In this spirit, the following questions (from the True North Project Development Workbook) seem germane:

  1. What is this project's success criteria? How will the community measure the success of this project as it unfolds and after it's completed?
  2. What is the nature of this project and how does this nature fit with the preferences of the project's community? Do we need to go slower than we'd prefer? Faster? Can we be sloppy and still succeed or do we need to be careful and precise? Can we make public mistakes without being vilified? How perfect is good enough?
  3. What mindsets surround this effort? Is the community skeptical? Optimistic? Generous? What mindset will best serve this project?
  4. How clear is the purpose? How stable the goals? How adequate the resources (time, money, material, people)? How flexible is the schedule? How familiar is the technology? How many points of focus? How stable are the internal and external environments? How many customers must be satisfied? How dispersed is the community, physically and emotionally? This project seems more information-intensive than stuff-intensive, which means that it can't be managed as if it were a construction project coordinating stuff in space and time.
  5. What are the technical, administrative, and people leadership requirements and who will satisfy these. (It takes a community to lead a project.)
  6. What are the characteristics of the key organizations involved in this project? What's the informal organization chart? Who gets to say who gets to say? What local customs must the project learn to comfortably mirror?
  7. How does this project relate to the Port's values? EWU's values? Constituent values? What business priorities does this project directly/indirectly support?
  8. What happened the last time the Port sponsored a project like this? History can inform us about likely future patterns.
  9. Where did the idea for this project come from? Who's idea was it?
  10. What will this project be as an end result? Why is that important?
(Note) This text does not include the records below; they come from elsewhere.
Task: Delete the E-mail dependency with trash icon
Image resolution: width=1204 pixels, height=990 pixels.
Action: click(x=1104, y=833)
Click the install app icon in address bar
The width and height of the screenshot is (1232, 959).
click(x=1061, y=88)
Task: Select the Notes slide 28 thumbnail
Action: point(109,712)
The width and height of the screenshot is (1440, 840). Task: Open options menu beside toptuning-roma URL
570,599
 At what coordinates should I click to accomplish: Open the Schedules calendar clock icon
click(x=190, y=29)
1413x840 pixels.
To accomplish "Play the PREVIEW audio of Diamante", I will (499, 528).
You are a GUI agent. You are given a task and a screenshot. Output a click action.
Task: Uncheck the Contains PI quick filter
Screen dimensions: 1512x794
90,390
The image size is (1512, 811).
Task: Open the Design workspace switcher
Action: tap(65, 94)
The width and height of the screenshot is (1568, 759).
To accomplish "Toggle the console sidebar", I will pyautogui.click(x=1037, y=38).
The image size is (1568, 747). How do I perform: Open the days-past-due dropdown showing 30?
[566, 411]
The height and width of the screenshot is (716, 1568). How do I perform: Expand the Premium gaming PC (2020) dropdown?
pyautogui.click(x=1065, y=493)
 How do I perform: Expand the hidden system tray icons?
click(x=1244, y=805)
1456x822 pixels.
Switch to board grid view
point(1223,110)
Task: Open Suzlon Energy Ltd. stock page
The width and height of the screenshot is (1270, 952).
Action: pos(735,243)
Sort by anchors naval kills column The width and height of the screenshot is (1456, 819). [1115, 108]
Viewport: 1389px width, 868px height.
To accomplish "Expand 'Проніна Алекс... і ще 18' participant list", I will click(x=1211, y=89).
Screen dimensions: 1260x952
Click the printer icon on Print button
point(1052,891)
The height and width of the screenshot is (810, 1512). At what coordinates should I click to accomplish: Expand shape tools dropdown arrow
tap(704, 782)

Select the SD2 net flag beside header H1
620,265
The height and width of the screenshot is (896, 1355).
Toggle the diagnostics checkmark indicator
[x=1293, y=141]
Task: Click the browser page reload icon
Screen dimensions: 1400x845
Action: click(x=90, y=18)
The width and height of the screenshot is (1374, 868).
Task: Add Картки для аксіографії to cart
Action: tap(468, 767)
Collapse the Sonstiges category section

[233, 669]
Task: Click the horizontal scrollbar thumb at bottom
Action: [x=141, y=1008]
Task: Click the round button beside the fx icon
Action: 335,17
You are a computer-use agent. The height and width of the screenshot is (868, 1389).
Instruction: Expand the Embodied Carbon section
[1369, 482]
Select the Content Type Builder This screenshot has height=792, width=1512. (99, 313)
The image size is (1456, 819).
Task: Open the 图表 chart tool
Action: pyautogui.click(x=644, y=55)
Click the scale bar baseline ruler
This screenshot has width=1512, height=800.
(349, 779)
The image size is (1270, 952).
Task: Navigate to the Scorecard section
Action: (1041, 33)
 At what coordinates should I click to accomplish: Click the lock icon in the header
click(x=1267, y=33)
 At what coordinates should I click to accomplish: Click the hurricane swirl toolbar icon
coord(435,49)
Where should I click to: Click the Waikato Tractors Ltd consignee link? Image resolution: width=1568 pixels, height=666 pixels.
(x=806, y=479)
How will we know the project is completed, in objective and measurable terms?
  11. What product or service will the project deliver expressed in terms of major functions and features?
  12. When MUST the project be completed?
  13. What quantity of the product or service will be delivered?
  14. What macro-level resources are needed to complete this project? (Money, raw materials, people, equipment?)
  15. What end result must the project satisfy?
  16. What are the critical success factors? (Fewer than ten, stated positively!)
  17. What are the certain uncertainties with potential for disrupting the project (risks)? How will these be ameliorated?
  18. Who's in this project's community? (Include everyone who can effect or be effected by this effort!)
  19. What support does this project need from each community member? What's their project within this project? What's the strategy for getting the support you need?
  20. How will the project be designed? Major philosophy and stages.
  21. What high-level milestones must be met?
  22. What are the discrete task assignments?
  23. Who's responsible for what?
  24. How much will this project cost to complete, including administration, materials, travel, and time?